What you should do: A single figure is the whole answer: the number of lines in the entries that contain "Explorer".

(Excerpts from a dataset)
···

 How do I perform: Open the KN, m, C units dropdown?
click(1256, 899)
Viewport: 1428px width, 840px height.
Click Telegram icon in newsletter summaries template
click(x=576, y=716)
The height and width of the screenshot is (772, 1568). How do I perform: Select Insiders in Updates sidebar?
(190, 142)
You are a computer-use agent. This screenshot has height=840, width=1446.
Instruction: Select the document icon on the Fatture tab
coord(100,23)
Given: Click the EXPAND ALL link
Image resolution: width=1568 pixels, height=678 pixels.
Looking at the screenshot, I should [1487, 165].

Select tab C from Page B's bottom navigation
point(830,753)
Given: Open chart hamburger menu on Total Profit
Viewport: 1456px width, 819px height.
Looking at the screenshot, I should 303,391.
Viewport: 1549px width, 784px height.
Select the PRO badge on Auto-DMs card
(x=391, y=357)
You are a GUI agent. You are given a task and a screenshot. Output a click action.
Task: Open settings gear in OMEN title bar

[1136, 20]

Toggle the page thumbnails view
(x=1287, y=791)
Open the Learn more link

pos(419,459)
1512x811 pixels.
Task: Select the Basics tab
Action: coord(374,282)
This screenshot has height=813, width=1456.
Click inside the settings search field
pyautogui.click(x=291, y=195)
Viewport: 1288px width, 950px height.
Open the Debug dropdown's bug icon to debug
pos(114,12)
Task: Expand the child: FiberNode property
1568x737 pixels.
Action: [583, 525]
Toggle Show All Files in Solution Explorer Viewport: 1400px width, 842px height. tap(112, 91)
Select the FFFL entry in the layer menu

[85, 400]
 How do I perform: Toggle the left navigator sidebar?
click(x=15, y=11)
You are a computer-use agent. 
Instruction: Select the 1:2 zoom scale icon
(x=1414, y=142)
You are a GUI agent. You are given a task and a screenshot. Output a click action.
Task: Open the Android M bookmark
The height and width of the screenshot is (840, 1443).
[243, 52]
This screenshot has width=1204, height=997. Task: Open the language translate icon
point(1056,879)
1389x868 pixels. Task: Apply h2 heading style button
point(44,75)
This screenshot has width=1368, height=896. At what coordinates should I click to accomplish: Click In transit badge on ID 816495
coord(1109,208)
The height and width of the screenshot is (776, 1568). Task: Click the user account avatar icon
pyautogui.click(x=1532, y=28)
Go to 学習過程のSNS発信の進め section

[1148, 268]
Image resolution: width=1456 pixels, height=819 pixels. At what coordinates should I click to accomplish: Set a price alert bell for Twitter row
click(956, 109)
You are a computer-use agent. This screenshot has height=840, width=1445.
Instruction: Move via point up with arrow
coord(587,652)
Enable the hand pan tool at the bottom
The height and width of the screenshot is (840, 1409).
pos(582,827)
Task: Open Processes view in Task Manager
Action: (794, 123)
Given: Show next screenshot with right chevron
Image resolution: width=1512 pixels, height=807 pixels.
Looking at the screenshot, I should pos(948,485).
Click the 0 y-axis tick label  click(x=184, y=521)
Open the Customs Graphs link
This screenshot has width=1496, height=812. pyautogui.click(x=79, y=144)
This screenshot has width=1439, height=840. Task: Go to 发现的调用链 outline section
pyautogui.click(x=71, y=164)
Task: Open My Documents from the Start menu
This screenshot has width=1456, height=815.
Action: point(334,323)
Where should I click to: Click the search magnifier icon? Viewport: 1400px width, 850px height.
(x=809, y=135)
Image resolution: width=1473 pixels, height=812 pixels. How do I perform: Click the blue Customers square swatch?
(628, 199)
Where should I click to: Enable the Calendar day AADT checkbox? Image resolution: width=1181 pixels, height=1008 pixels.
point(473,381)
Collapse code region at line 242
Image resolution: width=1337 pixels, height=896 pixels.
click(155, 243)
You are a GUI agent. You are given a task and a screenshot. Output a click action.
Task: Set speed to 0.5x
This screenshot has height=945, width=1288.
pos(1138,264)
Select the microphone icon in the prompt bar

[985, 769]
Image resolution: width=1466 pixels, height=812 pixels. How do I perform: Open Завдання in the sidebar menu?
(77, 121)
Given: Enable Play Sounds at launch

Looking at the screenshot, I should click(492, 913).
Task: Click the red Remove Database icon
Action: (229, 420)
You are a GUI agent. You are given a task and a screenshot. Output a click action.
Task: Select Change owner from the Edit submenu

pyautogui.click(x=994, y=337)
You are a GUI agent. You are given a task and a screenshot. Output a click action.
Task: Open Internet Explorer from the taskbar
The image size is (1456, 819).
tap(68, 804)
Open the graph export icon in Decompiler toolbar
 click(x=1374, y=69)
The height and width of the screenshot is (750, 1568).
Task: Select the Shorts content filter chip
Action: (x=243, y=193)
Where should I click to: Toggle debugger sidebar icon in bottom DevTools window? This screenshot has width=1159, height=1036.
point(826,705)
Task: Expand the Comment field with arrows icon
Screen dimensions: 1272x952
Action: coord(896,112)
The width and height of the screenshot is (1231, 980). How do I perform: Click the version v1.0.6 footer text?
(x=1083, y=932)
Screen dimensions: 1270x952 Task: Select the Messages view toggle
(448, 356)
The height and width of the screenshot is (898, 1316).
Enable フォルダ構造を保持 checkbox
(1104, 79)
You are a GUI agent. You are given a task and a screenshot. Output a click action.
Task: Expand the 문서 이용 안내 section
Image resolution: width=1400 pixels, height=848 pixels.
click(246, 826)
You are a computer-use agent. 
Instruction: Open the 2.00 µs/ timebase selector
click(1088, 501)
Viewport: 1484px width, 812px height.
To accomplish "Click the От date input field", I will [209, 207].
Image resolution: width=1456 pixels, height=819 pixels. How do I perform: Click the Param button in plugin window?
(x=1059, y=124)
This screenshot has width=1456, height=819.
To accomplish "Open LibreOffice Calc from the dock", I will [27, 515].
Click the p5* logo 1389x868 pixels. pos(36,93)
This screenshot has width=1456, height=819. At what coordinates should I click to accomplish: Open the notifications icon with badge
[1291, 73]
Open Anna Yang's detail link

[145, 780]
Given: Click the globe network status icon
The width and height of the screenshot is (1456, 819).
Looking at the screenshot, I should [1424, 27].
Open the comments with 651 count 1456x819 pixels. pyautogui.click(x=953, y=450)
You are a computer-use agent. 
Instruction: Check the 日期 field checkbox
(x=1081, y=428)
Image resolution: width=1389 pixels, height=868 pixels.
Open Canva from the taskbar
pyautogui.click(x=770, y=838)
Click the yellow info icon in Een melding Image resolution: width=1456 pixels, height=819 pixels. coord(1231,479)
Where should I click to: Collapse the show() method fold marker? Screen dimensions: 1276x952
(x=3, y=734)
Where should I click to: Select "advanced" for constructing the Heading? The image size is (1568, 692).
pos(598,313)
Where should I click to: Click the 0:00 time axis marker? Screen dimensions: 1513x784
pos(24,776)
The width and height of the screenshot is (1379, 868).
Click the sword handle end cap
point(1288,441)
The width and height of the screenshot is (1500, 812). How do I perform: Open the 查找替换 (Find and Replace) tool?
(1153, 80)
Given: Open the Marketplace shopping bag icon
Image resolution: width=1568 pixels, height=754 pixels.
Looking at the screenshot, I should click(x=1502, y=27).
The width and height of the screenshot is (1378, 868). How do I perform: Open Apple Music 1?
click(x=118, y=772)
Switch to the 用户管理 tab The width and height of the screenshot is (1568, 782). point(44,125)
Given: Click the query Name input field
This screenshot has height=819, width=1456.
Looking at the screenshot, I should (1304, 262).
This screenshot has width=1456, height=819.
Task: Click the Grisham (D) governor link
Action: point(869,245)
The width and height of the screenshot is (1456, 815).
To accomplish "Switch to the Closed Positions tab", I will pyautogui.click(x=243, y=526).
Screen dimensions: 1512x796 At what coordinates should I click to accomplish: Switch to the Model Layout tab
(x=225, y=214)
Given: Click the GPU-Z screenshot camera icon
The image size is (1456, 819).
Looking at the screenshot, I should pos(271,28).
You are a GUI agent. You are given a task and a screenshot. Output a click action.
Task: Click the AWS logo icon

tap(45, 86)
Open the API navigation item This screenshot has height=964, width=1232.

···

Task result: 2